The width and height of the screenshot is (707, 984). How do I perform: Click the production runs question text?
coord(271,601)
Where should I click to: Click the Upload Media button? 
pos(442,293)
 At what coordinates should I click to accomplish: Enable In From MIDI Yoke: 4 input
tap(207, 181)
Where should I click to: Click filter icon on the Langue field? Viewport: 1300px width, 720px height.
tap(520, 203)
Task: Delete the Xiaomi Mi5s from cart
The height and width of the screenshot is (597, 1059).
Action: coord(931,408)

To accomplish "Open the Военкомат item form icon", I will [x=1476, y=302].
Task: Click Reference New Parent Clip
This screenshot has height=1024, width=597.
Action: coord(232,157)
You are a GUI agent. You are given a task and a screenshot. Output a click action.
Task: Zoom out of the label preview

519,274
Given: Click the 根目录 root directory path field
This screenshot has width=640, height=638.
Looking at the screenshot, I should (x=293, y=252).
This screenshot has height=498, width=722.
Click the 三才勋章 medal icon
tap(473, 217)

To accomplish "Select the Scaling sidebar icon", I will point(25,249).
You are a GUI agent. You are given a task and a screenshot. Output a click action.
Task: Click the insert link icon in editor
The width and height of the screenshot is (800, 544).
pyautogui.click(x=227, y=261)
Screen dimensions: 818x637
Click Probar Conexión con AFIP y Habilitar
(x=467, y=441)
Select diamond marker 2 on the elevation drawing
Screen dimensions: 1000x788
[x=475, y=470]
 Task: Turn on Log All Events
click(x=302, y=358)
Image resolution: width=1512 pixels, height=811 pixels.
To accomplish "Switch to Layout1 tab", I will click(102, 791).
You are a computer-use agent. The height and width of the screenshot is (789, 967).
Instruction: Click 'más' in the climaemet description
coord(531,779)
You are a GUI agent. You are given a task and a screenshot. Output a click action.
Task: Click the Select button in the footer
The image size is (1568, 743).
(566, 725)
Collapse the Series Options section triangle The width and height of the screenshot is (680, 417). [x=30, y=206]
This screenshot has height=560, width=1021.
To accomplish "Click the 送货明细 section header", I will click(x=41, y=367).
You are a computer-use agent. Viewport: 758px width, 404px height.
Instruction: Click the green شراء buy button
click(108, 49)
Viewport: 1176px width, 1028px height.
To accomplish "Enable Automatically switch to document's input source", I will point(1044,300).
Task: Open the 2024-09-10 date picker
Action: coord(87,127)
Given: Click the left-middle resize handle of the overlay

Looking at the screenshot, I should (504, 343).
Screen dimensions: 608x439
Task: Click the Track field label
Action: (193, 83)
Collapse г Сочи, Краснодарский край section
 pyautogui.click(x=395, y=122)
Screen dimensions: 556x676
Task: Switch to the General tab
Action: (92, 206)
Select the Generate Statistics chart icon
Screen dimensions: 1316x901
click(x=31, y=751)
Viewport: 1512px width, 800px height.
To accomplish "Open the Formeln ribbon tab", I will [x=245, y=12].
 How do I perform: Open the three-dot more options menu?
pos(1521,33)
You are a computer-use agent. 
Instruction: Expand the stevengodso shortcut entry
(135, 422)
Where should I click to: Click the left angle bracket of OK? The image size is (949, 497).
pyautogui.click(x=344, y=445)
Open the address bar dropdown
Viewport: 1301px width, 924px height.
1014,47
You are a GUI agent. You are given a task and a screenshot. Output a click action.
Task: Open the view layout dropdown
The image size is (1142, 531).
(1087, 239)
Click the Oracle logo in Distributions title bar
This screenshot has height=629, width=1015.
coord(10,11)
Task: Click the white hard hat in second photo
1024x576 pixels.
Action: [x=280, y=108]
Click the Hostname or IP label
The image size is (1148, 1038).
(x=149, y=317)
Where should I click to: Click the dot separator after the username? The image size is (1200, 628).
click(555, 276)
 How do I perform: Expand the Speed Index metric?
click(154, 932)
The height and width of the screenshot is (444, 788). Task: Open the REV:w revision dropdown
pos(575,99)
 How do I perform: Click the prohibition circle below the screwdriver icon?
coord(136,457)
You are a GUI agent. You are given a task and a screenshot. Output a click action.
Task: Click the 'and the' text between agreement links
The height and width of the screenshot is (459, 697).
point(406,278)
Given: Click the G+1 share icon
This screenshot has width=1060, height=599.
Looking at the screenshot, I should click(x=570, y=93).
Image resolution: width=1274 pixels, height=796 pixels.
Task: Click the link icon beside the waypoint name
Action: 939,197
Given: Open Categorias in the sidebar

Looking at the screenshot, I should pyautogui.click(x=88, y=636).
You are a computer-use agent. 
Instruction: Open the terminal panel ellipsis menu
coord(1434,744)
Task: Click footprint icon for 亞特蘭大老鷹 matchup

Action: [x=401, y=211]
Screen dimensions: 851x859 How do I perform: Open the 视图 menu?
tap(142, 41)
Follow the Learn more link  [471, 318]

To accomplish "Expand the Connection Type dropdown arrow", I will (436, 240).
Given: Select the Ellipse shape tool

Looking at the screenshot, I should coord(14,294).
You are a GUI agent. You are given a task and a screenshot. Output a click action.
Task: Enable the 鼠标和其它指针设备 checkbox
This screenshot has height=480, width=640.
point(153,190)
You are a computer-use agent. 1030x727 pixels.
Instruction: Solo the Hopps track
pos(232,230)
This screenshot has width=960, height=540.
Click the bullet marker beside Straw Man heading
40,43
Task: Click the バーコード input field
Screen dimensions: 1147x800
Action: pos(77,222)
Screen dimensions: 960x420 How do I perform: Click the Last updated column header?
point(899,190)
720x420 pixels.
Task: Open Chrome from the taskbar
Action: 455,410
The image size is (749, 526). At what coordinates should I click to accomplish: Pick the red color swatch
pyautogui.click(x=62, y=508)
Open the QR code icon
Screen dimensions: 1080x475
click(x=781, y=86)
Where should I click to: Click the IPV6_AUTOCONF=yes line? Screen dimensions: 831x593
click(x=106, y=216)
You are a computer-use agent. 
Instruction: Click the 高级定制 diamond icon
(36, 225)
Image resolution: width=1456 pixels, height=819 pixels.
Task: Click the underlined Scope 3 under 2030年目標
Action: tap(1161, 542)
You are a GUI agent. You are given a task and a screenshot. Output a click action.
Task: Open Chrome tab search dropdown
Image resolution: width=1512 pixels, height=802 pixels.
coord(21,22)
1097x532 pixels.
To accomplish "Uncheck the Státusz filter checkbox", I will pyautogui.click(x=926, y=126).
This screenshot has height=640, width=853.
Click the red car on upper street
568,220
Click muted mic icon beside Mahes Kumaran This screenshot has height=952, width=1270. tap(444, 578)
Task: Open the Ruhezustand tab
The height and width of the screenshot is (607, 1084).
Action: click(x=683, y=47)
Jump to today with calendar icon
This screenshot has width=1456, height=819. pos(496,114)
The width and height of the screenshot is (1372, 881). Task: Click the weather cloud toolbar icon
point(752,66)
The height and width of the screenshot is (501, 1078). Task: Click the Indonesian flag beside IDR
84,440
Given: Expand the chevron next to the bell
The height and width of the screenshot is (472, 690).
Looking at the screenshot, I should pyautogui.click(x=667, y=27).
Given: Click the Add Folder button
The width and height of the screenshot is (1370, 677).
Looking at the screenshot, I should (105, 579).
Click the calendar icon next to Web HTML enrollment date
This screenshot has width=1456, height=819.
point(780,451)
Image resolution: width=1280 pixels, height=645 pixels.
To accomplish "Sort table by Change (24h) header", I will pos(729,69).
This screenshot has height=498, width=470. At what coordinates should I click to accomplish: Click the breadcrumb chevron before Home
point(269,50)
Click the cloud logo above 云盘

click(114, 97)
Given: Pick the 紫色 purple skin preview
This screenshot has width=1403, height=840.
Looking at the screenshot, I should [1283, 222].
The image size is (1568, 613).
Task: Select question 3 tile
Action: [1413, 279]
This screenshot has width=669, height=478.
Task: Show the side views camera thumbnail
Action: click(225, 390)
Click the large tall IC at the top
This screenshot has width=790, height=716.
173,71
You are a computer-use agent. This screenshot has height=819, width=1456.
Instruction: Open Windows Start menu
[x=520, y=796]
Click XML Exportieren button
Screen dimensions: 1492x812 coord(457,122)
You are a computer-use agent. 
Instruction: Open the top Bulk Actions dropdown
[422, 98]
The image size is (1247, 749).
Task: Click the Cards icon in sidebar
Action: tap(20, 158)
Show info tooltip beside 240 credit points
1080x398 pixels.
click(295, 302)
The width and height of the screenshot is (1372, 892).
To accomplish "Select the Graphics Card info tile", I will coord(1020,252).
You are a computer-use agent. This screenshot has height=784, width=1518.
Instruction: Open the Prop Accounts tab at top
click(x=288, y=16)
================================
Exercise prompt » Please copy out, word for word, the lines from the start through the line containing "Action: coord(232,157)".

Complete output »
The width and height of the screenshot is (707, 984). How do I perform: Click the production runs question text?
coord(271,601)
Where should I click to: Click the Upload Media button? 
pos(442,293)
 At what coordinates should I click to accomplish: Enable In From MIDI Yoke: 4 input
tap(207, 181)
Where should I click to: Click filter icon on the Langue field? Viewport: 1300px width, 720px height.
tap(520, 203)
Task: Delete the Xiaomi Mi5s from cart
The height and width of the screenshot is (597, 1059).
Action: coord(931,408)

To accomplish "Open the Военкомат item form icon", I will [x=1476, y=302].
Task: Click Reference New Parent Clip
This screenshot has height=1024, width=597.
Action: coord(232,157)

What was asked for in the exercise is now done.